»Bald wieder richtig gut, hoffe ich«, war meine Antwort. »Wann geht der nächste verfügbare Flug in den Sinai?«
»Moment bitte, ich schau mal nach.«
Er setzte sich suchend vor seinen Computer, während ich aufgeregt von einem Fuß auf den anderen trat. Die Plastikblumen auf dem Tresen erinnerten mich an die Rezeption des Camps in Dahab. Da hatte ein ähnliches Sträußchen den Tisch geziert, genauso kitschig und genauso verstaubt.
»Am 14. November, also in knapp drei Wochen habe ich einen günstigen Platz frei … aber warten sie … nein, da gibt es keinen passenden Rückflug. Dann ...«
»Den nehme ich!«, platzte es aus mir heraus, »ich fliege one way.«
Noch am selben Tag gab ich auf der Arbeit meine Kündigung bekannt, schrieb einen Brief an die Uni zur Exmatrikulation und berichtete Klaus von meinen Plänen. Er war einerseits betrübt, mich gehen sehen zu müssen, andererseits konnte er mich sehr gut verstehen. Meine unstillbare Liebe zum Sinai war oft Inhalt unserer Gespräche gewesen und manchmal glaubte ich, Klaus hatte als einziger eine ungefähre Ahnung, wie stark diese Verbundenheit war. Ich hatte oft erwähnt, dass ich gerne einmal für längere Zeit dort leben würde, aber nie gedacht, den erforderlichen Mut dazu aufbringen zu können. Mein Freund war derselben Meinung: Eine akademische Ausbildung ohne ausreichende finanzielle Mittel sei kaum zu bewältigen und konnte nachvollziehen, dass ich diesen ungeheuren Tiefschlag erst einmal allein verarbeiten musste. Drei lange Jahre hatte ich damit verbracht, neben meinem Job als Bauzeichnerin mein Abitur nachzuholen, immer mit der Vorfreude auf das anschließende Studium ... Und jetzt das!

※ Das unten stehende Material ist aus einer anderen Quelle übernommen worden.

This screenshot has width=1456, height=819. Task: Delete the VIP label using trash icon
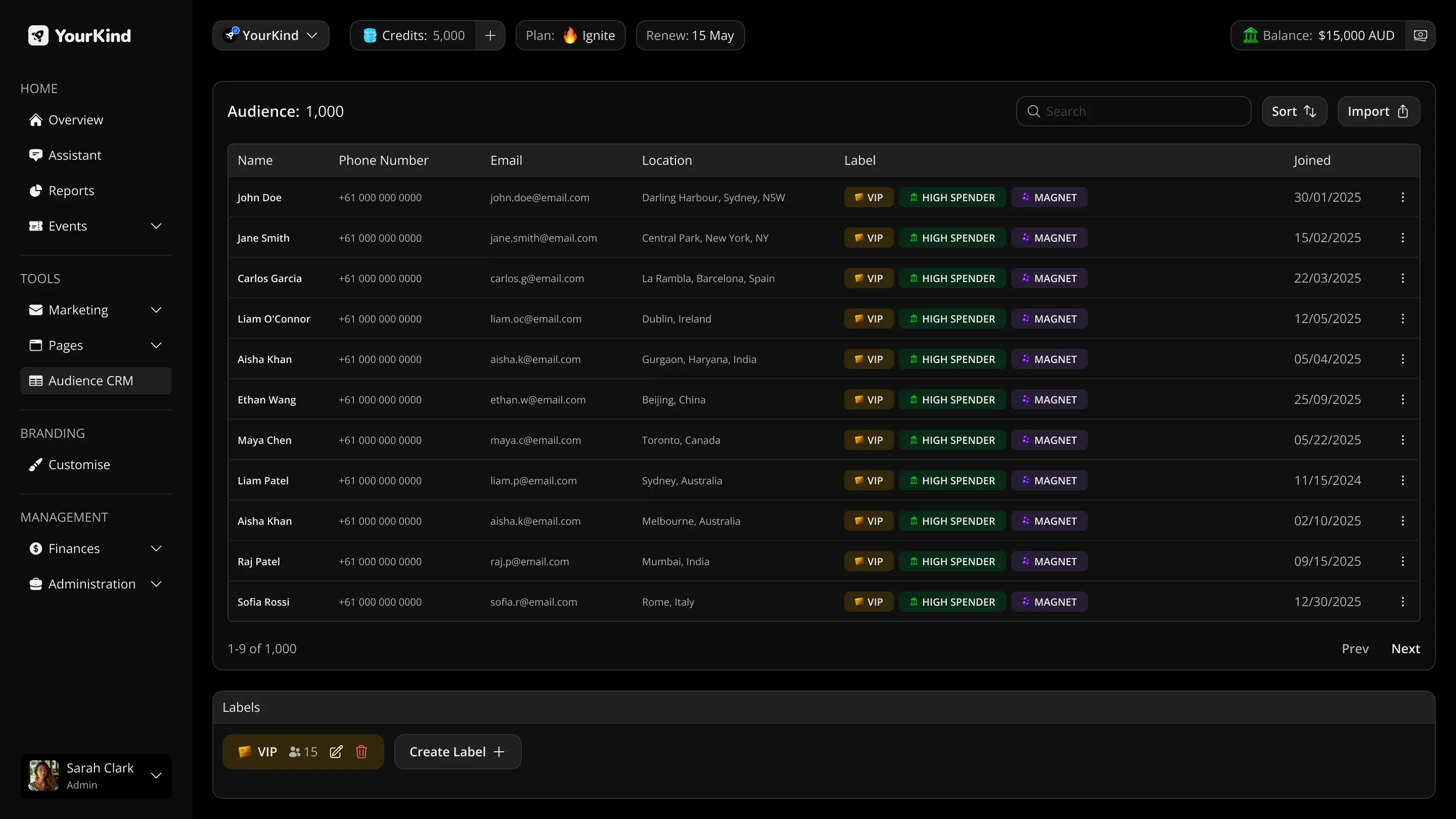[x=362, y=752]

Meine Freunde hatten für mich eine sensationelle Abschiedsparty veranstaltet und gaben mir viele gute Wünsche mit auf den Weg. Eine meiner besten Freundinnen, die den Sinai schon mal mit mir bereist hatte, fragte mich, ob ich zum nächsten Semester zurückkommen würde. Während ich mit der Antwort lange gewartet hatte, wurde mir bewusst, dass ich darauf keine klare Antwort hatte. Ich sagte ihr, ich wüsste es nicht. Die Enttäuschung, nicht studieren zu können, war allgegenwärtig und niederschlagend. Ich war soweit mir vorzustellen, eventuell gar nicht mehr wiederzukommen. Denn da war zusätzlich diese ganz starke Sehnsucht nach einer Familie, so wie es damals bei meiner Großmutter noch war oder wie ich sie bei den Beduinen kennengelernt hatte. Ich sagte ihr, ich würde das kommende Semester voll ausnutzen, um die Sprache zu lernen und mir Klarheit über meine weitere Zukunft zu verschaffen.
Drei Wochen später stand ich mit 90 Kilo Gepäck am Flughafen.
In Sharm El Sheikh gelandet, entschloss ich mich, von dort aus zuerst nach Dahab zu fahren und Sahi einen Besuch abzustatten. Er war sehr angenehm überrascht, mich schon so bald wiederzusehen.
Was mir in Dahab am besten gefiel, waren die Abende, an denen ich mit anderen Touristen in die nahe liegenden Wadis fuhr, um dort zu übernachten. Es gab für mich nach wie vor nichts Schöneres, als bis spät in die Nacht hinein mit den beduinischen Fahrern zusammen zu sitzen und mir aus ihrem Leben berichten zu lassen. Hungrig nach immer neuen Einblicken in ihre Traditionen und Gebräuche, ließ ich mich mit Informationen füttern. Da die Fahrer sehr begrenzt englisch sprachen, wuchs außerdem mein arabischer Wortschatz recht schnell. Sprachen ließen sich meines Erachtens wesentlich besser lernen, wenn man versuchte, sie zu sprechen. In der Universität war man der Sprache sehr theoretisch begegnet und ich freute mich nun, sie endlich praktisch anwenden zu können.
Abjad
»Wer Großes versucht, ist bewundernswert, auch wenn er fällt.«
- Lucius Annaeus Seneca -
Da mein Geld sich rapide verringerte, musste ich mir etwas einfallen lassen, wie ich den verbliebenen Rest sinnvoll einsetzen konnte, um hier über die Runden zu kommen. Vielleicht hätte ich in Berlin besser noch eine Weile arbeiten sollen, um mir ein Startkapital anzusparen, aber ich war so frustriert und trotzig gewesen, dass ich mich von meinen Gefühlen geleitet zu diesem schnellen Abflug entschlossen hatte. Bisher hatte ich es nicht bereut, aber etwas musste geschehen, wenn ich nicht bald betteln gehen wollte.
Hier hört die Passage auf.